Tout s’enchaînera rapidement. Chaque course, chaque saison qui passe est un tremplin pour la suivante, vers mon objectif. Je passe des caps, des étapes. La barrière des 50 km explose en 2015 avec un podium à la clé. À l’époque, je cherche aussi à aller vite. A l’époque, je suis une coureuse, une traileuse. Je m’entraîne. En tous cas, je cours très souvent. Sans programme mais trois à quatre fois par semaine. Je finis l’année par un 60 km de montagne et un 80 km de plaine. Je progresse vite. Et récupère encore plus vite. Et surtout je prends un plaisir fou! Toujours le sourire à l’arrivée, il paraît. Happy Mimi!

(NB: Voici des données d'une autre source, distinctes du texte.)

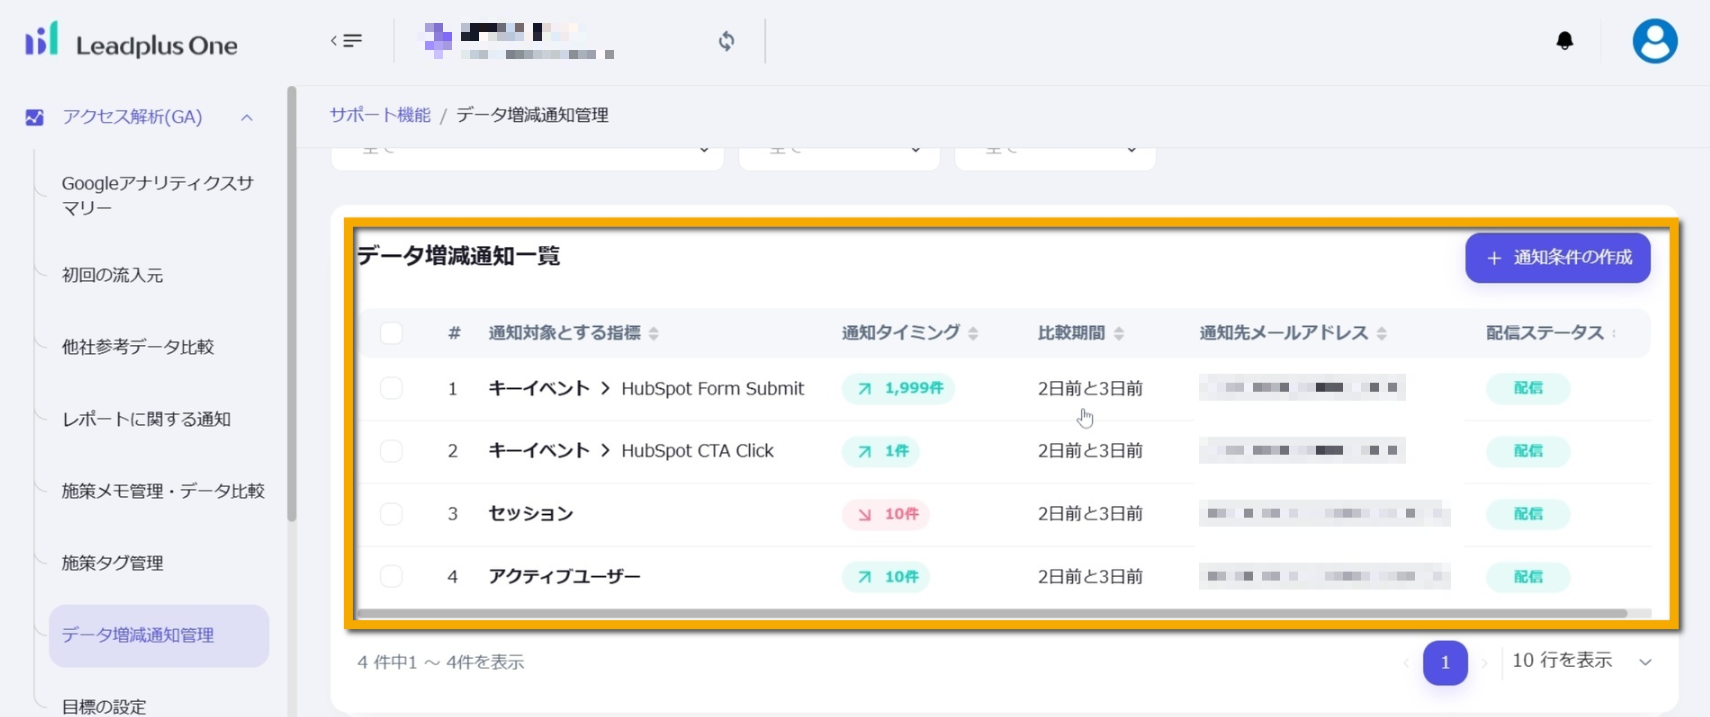
Task: Click the 通知条件の作成 button
Action: (1557, 258)
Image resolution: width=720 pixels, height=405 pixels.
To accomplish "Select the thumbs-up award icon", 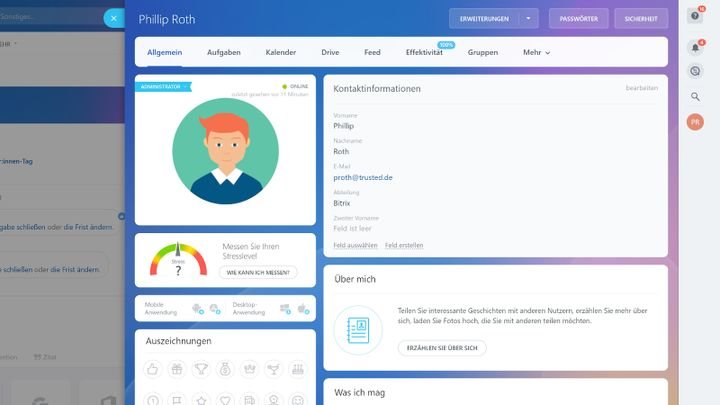I will [x=153, y=369].
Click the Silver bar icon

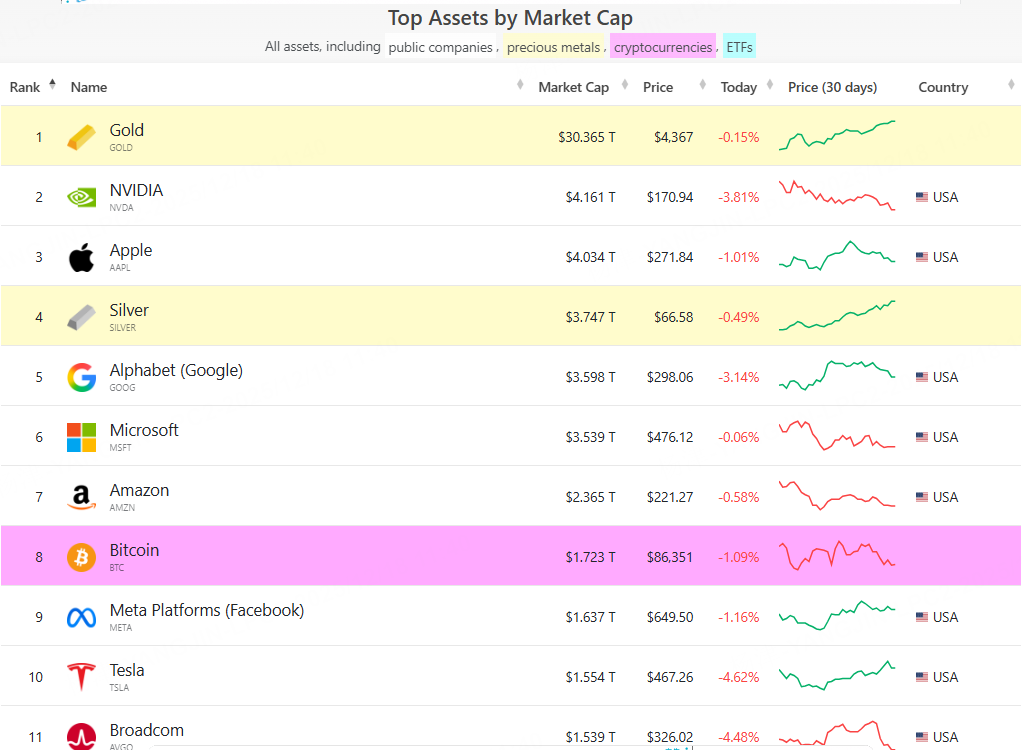point(82,317)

L’année suivante, place à l’autre barrière, celle des 100 km. Que je passe trois fois. En Normandie, puis dans les Alpes et au Canada. Aaahh l’Harricana! Là où mon côté sauvage a pu s’exprimer et prendre toute sa place. Là où j’ai compris que la solitude en course me réjouissait.

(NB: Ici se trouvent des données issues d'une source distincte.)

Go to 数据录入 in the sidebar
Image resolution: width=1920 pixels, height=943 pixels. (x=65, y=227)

Est venue la dernière barrière pour un traileur. Celle des 100 miles. Je l’ai vaincue à la Réunion, sur la Diagonale des Fous. Avec cette idée de profond accomplissement. Et cette fierté d’être allée au bout de mon projet de coureuse. Car l’ultra, c’était mon objectif depuis le début. Avec cette question aussi. Que faire après? J’avais déjà coché pas mal de courses sur ma petite liste. Ut4M, MIUT, 80 km du Mont Blanc… Alors maintenant?

Je n’ai jamais eu vraiment le blues du coureur de fond. Ou bien j’ai peut être toujours ce blues qui va et vient au fond de moi. Toujours à chercher un sens. À réfléchir. À tenter de mettre des mots sur l’indicible. À vouloir comprendre le monde, les autres. Alors je me suis demandée pourquoi je faisais ça. La réponse est venue à moi d’elle même. Et j’ai poursuivi mes aventures jusqu’à aujourd’hui. En courant moins, mais en avançant encore plus longtemps. En observant et en partageant toujours plus.

Je ne suis pas une traileuse. Là vous vous dîtes, la p’tite Française, elle ne serait pas un brin provocatrice? OK, j’avoue, il y a un peu de cela, mais apparemment cela a marché puisque vous êtes presque arrivés au bout de mon histoire hi hi! Mais c’est avant tout aussi ce que je pense. Je ne me sens pas (ou plus) traileuse depuis quelque temps. Je suis tantôt une randonneuse qui traverse les Pyrénées par le GR10, tantôt une apprentie alpiniste dans les Alpes italiennes, ou bien une trekkeuse des hautes altitudes au Népal ou sur l’Aconcagua.

Je suis une femme, une fille, une amie, une marraine, une collègue, une tante, une copine. Je vis chaque seconde comme si c’était la dernière. Je m’autorise beaucoup. De plus en plus. Je fais sauter les barrières, comme en course. Aussi bien les barrières psychologiques que les barrières horaires. Et je rêve que tous ceux qui m’entourent fassent de même. Oui vous qui avez envie de faire ceci… faites le !

Alors voilà, c’est à la fois long et court tout ce que je vous raconte là, mais cela vous donne un bon petit aperçu de qui je suis. J’avoue ne pas savoir encore ce que j’écrirai ici sur Ravito, mais j’aurais sûrement plein de choses à dire : ça fuse dans ma tête! Je tenterai de m’autoriser à les partager et de me sentir moins illégitime pour parler de tout ça. Et promis j’arrêterai les titres racoleurs. On parlera trail ensemble, mais pas que. Car pour moi le trail, c’est beaucoup plus que de courir sur les sentiers. Et que je le veuille ou non, je crois bien que cela a changé ma vie.